» **Work instructions**
When you find the line with "Task: Open the signature tool" among the records below, reproduce it and each line after it exactly, ending with the line with "The width and".

» **The input**
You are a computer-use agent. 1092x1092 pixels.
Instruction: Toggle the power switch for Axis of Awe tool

...

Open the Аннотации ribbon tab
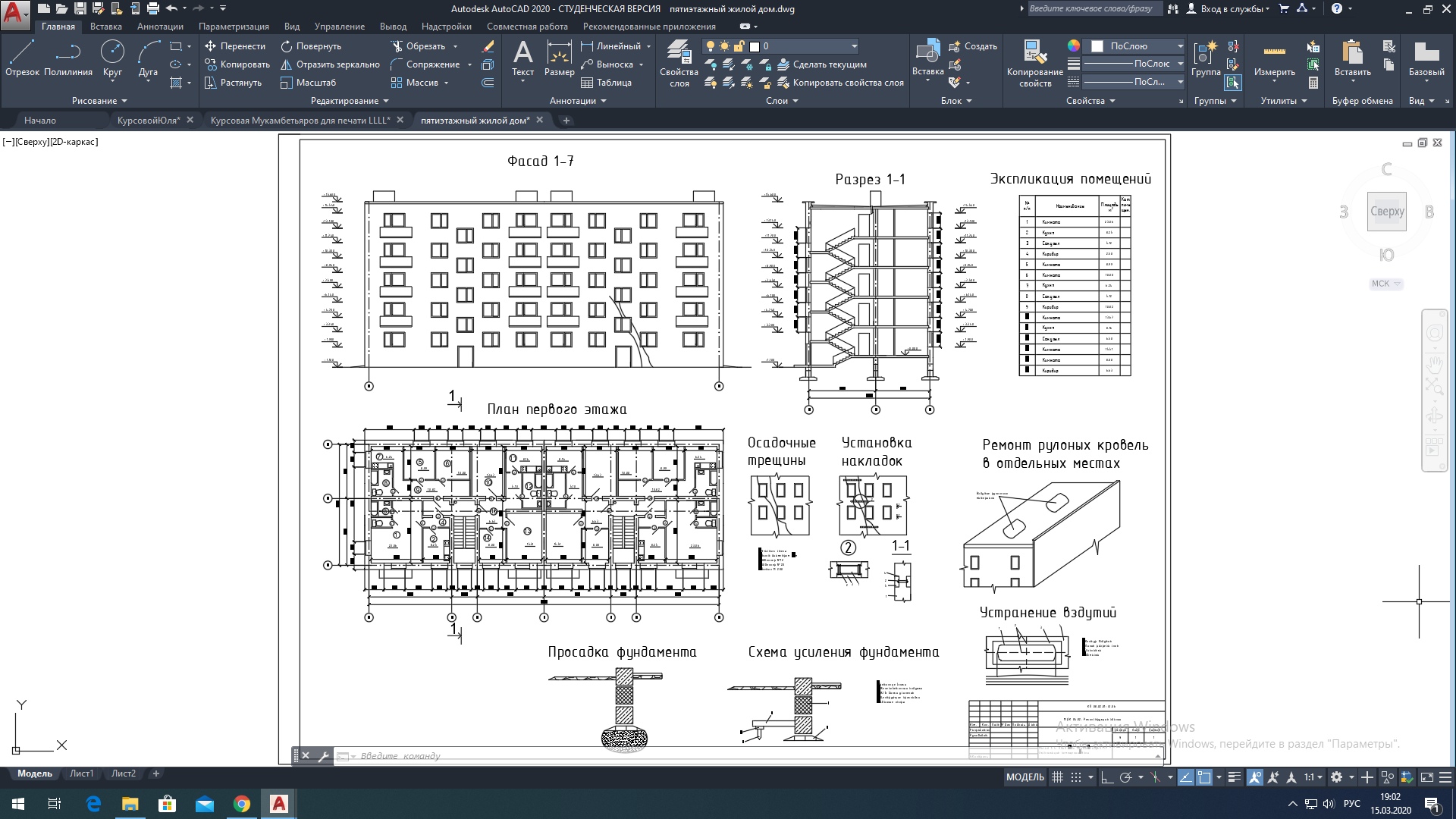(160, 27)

--

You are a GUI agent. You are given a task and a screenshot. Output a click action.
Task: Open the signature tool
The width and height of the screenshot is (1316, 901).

» **Result**
Task: Open the signature tool
The width and height of the screenshot is (1316, 901).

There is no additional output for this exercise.